PROBLEM DETAILS | Reproduce the records below exactly, but only between the lines holding "February 2024 (36, 928)" and "April 2026 (29, 645)", inclusive.

MATERIAL TO PROCESS |
^^^^^^^^^^^^^^^^

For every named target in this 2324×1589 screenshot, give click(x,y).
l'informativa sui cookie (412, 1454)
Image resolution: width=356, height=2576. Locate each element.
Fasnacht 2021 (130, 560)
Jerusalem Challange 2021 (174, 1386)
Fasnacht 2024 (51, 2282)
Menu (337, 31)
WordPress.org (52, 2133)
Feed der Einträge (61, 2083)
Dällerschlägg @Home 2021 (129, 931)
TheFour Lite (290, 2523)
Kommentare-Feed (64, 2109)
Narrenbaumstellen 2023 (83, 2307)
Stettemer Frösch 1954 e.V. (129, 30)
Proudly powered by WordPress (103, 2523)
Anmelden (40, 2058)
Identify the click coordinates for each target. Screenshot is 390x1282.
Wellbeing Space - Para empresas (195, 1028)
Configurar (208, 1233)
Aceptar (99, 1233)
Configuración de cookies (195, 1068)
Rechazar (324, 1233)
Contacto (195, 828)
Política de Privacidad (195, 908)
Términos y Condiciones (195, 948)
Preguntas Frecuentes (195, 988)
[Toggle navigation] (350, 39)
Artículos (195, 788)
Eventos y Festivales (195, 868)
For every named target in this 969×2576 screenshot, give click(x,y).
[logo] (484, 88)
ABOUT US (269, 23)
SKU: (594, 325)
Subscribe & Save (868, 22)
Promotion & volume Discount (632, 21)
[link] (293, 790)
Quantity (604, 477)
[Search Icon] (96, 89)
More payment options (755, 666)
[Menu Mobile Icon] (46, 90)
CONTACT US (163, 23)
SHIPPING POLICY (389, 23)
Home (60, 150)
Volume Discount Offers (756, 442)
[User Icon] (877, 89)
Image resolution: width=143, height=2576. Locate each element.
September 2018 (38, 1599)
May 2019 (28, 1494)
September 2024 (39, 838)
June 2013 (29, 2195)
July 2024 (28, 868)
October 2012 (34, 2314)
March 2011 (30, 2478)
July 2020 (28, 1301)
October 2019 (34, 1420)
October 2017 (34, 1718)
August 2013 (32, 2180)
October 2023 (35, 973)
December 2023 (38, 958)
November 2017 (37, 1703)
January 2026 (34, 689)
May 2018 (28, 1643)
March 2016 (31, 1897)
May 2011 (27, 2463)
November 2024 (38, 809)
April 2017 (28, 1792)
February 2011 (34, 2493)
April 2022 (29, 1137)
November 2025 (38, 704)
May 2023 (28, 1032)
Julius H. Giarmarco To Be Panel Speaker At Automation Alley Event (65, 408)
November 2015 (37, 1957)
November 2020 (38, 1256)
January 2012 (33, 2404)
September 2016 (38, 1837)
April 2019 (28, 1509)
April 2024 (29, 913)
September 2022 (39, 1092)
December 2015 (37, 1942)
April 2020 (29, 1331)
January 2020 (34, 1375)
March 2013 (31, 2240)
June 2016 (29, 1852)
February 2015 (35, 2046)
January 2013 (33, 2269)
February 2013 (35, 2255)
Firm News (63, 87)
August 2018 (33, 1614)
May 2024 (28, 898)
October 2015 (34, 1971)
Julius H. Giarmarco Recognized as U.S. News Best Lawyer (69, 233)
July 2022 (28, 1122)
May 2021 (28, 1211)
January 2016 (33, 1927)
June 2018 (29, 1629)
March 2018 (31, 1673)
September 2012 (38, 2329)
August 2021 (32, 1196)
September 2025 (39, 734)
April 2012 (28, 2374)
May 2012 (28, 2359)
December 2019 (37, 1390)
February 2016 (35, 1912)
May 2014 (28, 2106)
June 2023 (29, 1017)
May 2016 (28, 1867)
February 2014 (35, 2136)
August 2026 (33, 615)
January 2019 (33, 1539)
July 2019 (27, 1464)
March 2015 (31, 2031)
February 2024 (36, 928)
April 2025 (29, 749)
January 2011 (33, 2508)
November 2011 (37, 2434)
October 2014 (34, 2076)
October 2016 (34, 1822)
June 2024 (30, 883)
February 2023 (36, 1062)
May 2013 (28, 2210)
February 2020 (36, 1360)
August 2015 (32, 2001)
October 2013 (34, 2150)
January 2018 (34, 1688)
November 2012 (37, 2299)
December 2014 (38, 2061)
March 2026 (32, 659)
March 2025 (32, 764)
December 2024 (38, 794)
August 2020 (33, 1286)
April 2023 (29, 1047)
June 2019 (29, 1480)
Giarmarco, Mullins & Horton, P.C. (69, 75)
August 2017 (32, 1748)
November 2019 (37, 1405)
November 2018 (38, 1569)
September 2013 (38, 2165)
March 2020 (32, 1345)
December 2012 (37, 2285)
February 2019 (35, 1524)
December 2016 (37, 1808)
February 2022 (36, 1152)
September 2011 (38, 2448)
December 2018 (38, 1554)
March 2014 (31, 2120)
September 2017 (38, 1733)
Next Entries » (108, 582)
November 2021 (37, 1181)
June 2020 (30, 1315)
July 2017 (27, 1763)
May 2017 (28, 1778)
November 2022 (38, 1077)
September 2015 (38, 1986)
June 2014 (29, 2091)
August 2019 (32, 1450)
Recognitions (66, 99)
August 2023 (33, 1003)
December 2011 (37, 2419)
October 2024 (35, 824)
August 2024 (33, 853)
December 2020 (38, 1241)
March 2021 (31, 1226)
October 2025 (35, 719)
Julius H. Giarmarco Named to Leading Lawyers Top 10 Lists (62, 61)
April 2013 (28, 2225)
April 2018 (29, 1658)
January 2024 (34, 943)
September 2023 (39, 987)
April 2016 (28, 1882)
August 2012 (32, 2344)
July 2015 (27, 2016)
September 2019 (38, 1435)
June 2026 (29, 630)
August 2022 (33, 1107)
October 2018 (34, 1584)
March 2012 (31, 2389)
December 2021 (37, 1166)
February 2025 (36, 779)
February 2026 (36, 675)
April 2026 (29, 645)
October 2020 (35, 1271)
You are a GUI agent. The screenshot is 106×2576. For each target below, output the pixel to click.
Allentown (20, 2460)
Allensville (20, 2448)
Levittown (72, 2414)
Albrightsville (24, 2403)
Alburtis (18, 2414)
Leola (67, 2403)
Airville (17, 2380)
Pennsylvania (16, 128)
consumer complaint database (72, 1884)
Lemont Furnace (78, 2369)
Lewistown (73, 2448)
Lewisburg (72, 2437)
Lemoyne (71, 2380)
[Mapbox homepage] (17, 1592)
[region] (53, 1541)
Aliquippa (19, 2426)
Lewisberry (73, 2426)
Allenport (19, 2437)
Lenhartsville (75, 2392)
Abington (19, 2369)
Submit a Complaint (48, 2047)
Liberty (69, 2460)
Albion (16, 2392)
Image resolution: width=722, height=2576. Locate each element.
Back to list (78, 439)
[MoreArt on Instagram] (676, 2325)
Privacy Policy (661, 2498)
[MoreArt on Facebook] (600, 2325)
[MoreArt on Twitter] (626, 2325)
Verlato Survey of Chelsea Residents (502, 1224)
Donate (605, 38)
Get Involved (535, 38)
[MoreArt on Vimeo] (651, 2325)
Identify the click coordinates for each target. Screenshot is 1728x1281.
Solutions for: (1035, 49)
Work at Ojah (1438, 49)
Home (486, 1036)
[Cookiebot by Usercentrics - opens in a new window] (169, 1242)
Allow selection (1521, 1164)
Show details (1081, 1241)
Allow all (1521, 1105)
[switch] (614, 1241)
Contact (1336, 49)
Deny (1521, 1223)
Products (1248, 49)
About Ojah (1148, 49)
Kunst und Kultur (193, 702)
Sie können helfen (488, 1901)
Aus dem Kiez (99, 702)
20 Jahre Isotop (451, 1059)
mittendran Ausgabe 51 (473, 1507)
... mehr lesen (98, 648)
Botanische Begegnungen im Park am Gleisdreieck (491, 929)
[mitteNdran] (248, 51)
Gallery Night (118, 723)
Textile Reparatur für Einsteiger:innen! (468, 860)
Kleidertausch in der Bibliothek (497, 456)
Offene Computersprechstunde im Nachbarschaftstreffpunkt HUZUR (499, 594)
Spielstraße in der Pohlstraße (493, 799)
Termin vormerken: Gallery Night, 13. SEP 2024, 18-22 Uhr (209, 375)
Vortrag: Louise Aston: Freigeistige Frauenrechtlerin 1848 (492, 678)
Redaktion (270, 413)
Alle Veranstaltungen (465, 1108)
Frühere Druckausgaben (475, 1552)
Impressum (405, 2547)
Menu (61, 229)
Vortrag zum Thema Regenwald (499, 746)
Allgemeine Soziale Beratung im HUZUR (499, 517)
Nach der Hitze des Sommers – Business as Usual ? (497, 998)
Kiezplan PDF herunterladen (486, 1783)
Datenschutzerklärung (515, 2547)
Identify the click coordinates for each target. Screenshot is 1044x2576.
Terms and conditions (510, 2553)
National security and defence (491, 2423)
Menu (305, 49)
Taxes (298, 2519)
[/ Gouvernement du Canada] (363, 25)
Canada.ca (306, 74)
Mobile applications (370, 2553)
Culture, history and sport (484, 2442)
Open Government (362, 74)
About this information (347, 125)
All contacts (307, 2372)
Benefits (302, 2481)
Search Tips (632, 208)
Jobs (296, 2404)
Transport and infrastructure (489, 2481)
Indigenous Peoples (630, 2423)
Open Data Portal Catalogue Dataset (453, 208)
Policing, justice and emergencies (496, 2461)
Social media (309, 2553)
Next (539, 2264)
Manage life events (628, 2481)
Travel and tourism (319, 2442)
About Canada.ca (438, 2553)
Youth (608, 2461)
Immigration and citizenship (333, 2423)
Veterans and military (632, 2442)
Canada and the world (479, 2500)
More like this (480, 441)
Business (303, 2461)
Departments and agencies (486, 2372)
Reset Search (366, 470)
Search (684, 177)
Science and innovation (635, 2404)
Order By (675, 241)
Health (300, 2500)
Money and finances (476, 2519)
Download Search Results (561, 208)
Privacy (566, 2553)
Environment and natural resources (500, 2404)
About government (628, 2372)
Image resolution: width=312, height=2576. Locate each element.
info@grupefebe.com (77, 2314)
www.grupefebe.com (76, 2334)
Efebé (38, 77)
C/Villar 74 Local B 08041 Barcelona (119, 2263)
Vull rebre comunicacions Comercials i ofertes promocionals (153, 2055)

^^^^^^^^^^^^^^^^

SOLUTION TO THE PROBLEM |
February 2024 (36, 928)
April 2025 (29, 749)
January 2011 (33, 2508)
November 2011 (37, 2434)
October 2014 (34, 2076)
October 2016 (34, 1822)
June 2024 (30, 883)
February 2023 (36, 1062)
May 2013 (28, 2210)
February 2020 (36, 1360)
August 2015 (32, 2001)
October 2013 (34, 2150)
January 2018 (34, 1688)
November 2012 (37, 2299)
December 2014 (38, 2061)
March 2026 (32, 659)
March 2025 (32, 764)
December 2024 (38, 794)
August 2020 (33, 1286)
April 2023 (29, 1047)
June 2019 (29, 1480)
Giarmarco, Mullins & Horton, P.C. (69, 75)
August 2017 (32, 1748)
November 2019 (37, 1405)
November 2018 (38, 1569)
September 2013 (38, 2165)
March 2020 (32, 1345)
December 2012 (37, 2285)
February 2019 (35, 1524)
December 2016 (37, 1808)
February 2022 (36, 1152)
September 2011 (38, 2448)
December 2018 (38, 1554)
March 2014 (31, 2120)
September 2017 (38, 1733)
Next Entries » (108, 582)
November 2021 (37, 1181)
June 2020 (30, 1315)
July 2017 (27, 1763)
May 2017 (28, 1778)
November 2022 (38, 1077)
September 2015 (38, 1986)
June 2014 (29, 2091)
August 2019 (32, 1450)
Recognitions (66, 99)
August 2023 (33, 1003)
December 2011 (37, 2419)
October 2024 (35, 824)
August 2024 (33, 853)
December 2020 (38, 1241)
March 2021 (31, 1226)
October 2025 (35, 719)
Julius H. Giarmarco Named to Leading Lawyers Top 10 Lists (62, 61)
April 2013 (28, 2225)
April 2018 (29, 1658)
January 2024 (34, 943)
September 2023 (39, 987)
April 2016 (28, 1882)
August 2012 (32, 2344)
July 2015 (27, 2016)
September 2019 (38, 1435)
June 2026 (29, 630)
August 2022 (33, 1107)
October 2018 (34, 1584)
March 2012 (31, 2389)
December 2021 (37, 1166)
February 2025 (36, 779)
February 2026 (36, 675)
April 2026 (29, 645)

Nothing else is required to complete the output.